== Input data

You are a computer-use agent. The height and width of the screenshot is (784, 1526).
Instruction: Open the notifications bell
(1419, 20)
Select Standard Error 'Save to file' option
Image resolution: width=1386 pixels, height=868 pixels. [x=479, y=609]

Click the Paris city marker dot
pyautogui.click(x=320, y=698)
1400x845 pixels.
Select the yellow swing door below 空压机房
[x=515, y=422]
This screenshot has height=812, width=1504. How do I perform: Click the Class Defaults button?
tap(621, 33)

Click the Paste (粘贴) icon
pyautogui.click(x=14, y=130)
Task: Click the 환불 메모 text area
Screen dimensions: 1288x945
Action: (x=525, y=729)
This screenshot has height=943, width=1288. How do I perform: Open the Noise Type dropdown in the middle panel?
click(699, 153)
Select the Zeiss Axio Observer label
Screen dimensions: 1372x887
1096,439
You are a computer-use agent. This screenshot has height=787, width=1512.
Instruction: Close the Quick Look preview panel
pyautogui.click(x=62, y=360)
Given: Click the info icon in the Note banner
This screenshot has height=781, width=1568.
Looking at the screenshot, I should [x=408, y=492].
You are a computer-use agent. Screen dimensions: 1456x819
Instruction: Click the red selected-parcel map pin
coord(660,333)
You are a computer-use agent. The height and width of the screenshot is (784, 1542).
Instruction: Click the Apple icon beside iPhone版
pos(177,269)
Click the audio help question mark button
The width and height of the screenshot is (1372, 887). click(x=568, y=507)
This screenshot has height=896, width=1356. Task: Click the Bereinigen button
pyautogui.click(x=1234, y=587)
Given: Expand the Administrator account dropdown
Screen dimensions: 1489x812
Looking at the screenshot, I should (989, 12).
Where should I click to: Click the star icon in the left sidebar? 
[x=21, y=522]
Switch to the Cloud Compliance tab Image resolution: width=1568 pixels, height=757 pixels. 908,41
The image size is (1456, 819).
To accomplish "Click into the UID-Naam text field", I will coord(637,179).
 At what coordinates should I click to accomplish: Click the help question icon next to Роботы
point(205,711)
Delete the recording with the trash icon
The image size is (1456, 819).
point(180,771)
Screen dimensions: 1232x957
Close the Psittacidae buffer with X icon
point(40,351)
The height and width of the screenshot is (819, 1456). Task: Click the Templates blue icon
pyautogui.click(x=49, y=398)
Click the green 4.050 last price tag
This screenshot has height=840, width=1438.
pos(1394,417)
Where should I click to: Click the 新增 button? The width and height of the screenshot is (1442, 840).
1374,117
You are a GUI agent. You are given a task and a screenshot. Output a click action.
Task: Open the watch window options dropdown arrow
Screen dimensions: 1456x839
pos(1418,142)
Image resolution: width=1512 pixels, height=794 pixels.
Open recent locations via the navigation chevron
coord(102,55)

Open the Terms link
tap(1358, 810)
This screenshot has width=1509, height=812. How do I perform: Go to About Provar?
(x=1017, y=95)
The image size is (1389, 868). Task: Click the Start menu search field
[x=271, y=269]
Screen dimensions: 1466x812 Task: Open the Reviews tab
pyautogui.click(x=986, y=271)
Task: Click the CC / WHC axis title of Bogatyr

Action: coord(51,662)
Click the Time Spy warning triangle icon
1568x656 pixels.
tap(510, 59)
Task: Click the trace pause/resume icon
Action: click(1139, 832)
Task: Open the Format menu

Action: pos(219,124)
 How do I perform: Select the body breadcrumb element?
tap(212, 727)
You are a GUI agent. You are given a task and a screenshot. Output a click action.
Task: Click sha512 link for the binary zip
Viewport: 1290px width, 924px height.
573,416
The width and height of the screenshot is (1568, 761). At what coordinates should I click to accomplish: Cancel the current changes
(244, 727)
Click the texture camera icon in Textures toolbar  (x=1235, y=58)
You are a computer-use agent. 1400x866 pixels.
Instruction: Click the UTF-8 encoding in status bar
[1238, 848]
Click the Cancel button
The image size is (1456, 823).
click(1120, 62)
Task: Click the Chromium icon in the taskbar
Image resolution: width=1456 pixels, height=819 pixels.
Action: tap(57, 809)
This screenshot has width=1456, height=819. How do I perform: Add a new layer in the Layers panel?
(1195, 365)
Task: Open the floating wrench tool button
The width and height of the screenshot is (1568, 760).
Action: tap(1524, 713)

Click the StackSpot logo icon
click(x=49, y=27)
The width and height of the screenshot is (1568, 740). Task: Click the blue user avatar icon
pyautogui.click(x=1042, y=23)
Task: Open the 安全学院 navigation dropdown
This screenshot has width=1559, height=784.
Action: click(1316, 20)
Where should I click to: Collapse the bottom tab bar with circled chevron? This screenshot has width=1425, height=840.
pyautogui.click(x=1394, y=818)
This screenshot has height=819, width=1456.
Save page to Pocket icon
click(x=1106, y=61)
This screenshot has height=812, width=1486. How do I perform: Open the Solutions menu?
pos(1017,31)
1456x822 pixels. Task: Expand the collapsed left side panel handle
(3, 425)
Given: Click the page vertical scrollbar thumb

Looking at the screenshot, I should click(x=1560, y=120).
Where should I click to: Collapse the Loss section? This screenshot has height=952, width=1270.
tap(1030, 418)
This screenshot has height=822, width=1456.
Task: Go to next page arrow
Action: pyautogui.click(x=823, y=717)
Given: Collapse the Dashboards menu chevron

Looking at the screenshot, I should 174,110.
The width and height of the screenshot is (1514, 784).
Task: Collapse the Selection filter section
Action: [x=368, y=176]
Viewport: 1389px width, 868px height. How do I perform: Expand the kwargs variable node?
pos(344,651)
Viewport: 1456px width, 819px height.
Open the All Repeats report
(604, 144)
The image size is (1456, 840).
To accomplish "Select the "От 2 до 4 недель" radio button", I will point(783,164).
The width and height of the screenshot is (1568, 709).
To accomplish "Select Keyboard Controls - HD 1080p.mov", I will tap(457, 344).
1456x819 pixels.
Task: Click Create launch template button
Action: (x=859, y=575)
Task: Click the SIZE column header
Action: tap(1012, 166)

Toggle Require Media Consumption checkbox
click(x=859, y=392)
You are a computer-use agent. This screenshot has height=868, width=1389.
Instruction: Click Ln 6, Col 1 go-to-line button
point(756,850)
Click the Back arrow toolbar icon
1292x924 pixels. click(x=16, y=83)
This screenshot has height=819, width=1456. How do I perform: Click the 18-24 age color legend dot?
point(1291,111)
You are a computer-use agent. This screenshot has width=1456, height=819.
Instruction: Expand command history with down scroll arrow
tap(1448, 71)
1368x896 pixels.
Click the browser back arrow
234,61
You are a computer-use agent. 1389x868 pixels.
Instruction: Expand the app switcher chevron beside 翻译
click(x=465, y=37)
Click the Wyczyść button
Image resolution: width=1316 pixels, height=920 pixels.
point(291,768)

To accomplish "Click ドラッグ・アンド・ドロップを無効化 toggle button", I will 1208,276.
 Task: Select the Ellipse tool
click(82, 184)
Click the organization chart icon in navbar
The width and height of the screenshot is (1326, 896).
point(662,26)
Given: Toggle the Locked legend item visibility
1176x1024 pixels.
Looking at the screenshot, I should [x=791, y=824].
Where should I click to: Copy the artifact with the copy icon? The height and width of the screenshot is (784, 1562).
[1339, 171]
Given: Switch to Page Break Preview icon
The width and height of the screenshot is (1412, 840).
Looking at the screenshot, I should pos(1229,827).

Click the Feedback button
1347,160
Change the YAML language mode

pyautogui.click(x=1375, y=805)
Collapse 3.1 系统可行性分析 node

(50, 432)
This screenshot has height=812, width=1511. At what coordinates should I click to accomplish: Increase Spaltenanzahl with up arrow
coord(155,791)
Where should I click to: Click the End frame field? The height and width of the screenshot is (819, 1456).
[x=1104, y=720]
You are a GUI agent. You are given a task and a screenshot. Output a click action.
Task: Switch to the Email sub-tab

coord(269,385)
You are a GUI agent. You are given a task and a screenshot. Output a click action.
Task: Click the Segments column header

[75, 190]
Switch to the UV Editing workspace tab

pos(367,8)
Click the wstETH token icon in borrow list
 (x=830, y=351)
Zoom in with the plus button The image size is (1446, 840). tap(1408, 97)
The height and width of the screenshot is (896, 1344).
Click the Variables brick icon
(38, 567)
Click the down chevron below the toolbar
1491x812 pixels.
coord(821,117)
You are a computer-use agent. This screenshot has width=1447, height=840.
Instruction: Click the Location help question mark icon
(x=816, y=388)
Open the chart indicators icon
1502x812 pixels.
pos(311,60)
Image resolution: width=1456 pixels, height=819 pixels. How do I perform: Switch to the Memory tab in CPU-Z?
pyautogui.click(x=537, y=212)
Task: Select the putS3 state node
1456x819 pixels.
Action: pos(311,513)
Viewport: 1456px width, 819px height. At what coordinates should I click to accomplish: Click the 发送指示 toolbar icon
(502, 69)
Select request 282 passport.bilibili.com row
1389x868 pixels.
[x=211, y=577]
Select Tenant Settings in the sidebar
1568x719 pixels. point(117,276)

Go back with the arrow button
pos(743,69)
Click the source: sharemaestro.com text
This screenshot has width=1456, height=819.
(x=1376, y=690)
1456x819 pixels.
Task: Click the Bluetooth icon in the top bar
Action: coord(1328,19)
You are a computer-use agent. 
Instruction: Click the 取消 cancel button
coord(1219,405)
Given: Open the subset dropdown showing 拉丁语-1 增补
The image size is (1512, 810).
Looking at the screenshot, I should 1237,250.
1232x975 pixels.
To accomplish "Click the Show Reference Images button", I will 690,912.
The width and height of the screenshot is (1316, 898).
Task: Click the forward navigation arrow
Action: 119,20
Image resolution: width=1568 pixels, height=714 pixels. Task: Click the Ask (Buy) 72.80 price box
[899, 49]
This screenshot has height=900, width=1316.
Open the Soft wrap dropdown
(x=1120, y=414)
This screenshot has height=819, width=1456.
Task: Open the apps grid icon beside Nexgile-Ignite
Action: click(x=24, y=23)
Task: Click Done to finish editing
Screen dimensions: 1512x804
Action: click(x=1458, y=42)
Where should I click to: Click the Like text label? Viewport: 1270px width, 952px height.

====

Exercise requirements >> Wherever the string "label" occurs in the records, copy the line it is in.

Your response >>
Select the Zeiss Axio Observer label
Where should I click to: Click the Like text label? Viewport: 1270px width, 952px height.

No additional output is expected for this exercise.